A human programmer will need to look at code, then think a bit, then look at it again, etc.

You can put programmers into a similar situation: try reading code aloud instead of showing it to them on screen. If they can't answer right, does it mean they aren't intelligent? Intelligence =/= never making a mistake.

Now that you know GPT's limitations, perhaps you would consider asking questions one at a time instead of intentionally trying to confuse it. Considering multiple questions in a single pass increases error rate.

> so probably any question you ask it has already been asked somewhere and any useful code you present to it or ask it to generate is included in its training data

The "it just recites training data" idea is demonstrably false.
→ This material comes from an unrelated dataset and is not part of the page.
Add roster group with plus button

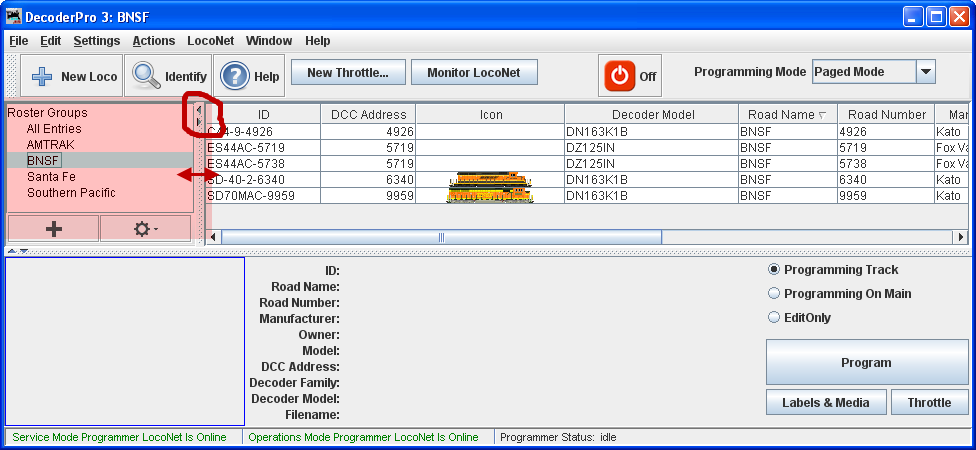53,229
Do a bit of combinatorics. Or write a unique piece of code which is not a gotcha question and try it.

2 comments

GPT is a transformer model. Transformers use the attention mechanims. The mechanism is entirely concerned with retaining semantic context and semantic "global dependencies" spanning the entire input and output.

https://ar5iv.labs.arxiv.org/html/1706.03762

"Attention mechanisms have become an integral part of compelling sequence modeling and transduction models in various tasks, allowing modeling of dependencies without regard to their distance in the input or output sequences ...

In this work we propose the Transformer, a model architecture eschewing recurrence and instead relying entirely on an attention mechanism to draw global dependencies between input and output."

Beyond that, also note that LLMs are probabilistic machines. Output spat out can vary and there are a handful of knobs (such as temperature) to modulate that output.

Finally, I'm pretty sure we (or the workers in the field more like it /g) don't have a firm grasp on why certain failure modes occur. Likely this is due to the fact that we (they) also don't really have a good grasp on how the damn thing actually works its 'magic'.

What is clear is that a significant subset of our semantic universe is embedded in symbols and their usage by us and this subset is somehow encoded in neural nets. This captured subset in LLMs is what drives their uncanny generative abilities. What is missing is precisely what would make it plausibly intelligent, plausibly a reasoning agent operating in a coherent semantic context.

There are some who claim our minds are just like LLMs. Some of us who pay attention to our minds sometimes catch it making nonsensical noises and correct it. (As you age you begin to notice these things..) So it is interesting to this sentient (who makes claims to being) that my mind is just like my body, it is aging, certain parts are degraded, etc., but my 'whateveritis' that is me, my self, is as timeless as ever, and seems to be a spectator of the aging mechanism ..

> The mechanism is entirely concerned with retaining semantic context and semantic "global dependencies" spanning the entire input and output.

This is not quite true: GPT, specifically, is auto-regressive. It computes things only looking back, not forward.

Given that each token has only a fixed computing budget, it is likely that GPT precomputes information which will be relevant to later tokens, to be routed via attention.

In fact, this effect was demonstrated in practice: e.g. in a prompt like "Question: Where is the Eiffel tower located? Answer: " people found that information about "Paris" is routed from tokens "Eiffel tower", i.e. this associative memory was looked up earlier than it was needed.

So I was answering from that perspective: it can do better if it knows what to pre-compute.

Like I said in the parent. I use this tool heavily every day for coding and non coding. The above was meant to be a tiny illustration. I have had long back and forth with GPT-4 trying to get it to understand some nontrivial useful code or generate some useful code and no matter how I phrased it it got it completely wrong even though it looked superficially plausible.